[Exclusive] China Plans International Commercial Courts for Belt and Road Dispute Resolution
Guo Liqin
DATE:  Jan 25 2018
/ SOURCE:  Yicai
[Exclusive] China Plans International Commercial Courts for Belt and Road Dispute Resolution [Exclusive] China Plans International Commercial Courts for Belt and Road Dispute Resolution

(Yicai Global) Jan. 25 -- China aims to bring in a new dispute resolution system for its Belt and Road Initiative as the country's firms look to ratchet up overseas investment, an anonymous source told Yicai Global.

The Supreme People's Court will set up three international commercial courts to deal with litigation, mediation and arbitration, the source said. One in the central city of Xi'an, the departure point of the ancient Silk Road, will focus on serving the land-based Silk Road Economic Belt, while one in the southern city of Shenzhen will cover the Maritime Silk Road. The third will serve as a headquarters in Beijing.

Chinese President Xi Jinping chaired the second meeting of the Central Leading Group for Comprehensively Deepening Reforms on Jan. 23. The group approved documents that outlined China's opinions on dispute resolution mechanisms for Belt and Road, a multibillion-dollar economic development project that embraces more than 70 states so far.
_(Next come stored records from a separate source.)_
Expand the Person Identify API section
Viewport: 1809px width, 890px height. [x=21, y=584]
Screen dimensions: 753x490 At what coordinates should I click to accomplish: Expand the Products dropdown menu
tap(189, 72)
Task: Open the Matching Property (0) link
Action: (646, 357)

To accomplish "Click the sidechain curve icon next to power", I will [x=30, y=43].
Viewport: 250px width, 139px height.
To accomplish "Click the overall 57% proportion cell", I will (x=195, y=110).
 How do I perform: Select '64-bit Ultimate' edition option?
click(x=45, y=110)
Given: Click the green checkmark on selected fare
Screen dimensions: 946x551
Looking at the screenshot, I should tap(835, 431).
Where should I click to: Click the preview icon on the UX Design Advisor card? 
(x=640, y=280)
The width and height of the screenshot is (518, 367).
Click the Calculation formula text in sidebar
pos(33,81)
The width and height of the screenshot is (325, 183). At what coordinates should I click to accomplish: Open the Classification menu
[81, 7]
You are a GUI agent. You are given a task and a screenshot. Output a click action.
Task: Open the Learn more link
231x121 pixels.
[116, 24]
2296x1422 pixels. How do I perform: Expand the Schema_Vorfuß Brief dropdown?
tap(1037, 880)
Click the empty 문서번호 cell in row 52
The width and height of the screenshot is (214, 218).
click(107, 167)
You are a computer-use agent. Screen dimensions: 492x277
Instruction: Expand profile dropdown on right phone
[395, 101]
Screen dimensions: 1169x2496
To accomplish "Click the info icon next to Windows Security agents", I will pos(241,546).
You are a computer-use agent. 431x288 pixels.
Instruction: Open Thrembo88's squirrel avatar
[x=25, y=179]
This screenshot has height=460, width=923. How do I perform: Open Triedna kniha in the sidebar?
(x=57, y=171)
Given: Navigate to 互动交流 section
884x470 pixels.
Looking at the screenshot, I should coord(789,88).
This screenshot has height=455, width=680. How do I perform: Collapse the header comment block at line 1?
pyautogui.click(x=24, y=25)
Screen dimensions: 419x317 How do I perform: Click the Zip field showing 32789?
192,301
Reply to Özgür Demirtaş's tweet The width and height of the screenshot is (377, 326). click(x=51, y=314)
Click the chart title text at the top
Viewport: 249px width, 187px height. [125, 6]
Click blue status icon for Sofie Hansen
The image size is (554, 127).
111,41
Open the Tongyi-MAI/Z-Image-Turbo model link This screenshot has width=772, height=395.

"Chinese companies will face growing international political risks and resistance as they increase investment abroad," said Liang Guoyong, economic affairs officer at the Investment and Enterprise Division of United Nations Conference on Trade and Development. "But investor-state dispute settlements will become a very favorable mechanism for China."

Often compared with the ancient Silk Road, the One Belt, One Road Initiative was proposed by Xi in 2013. It is a grand 30- to 40-year plan for a vast infrastructure and trade route boasting a major network of railroads, highways, ports and pipelines embracing the continents of Asia, Europe and Africa.

China unveiled its first Belt and Road mediation center on Jan. 7 in Qianhai, Shenzhen, as part of the Shenzhen Qianhai Cooperation Zone People's Court. It provides diversified solutions to international commercial disputes.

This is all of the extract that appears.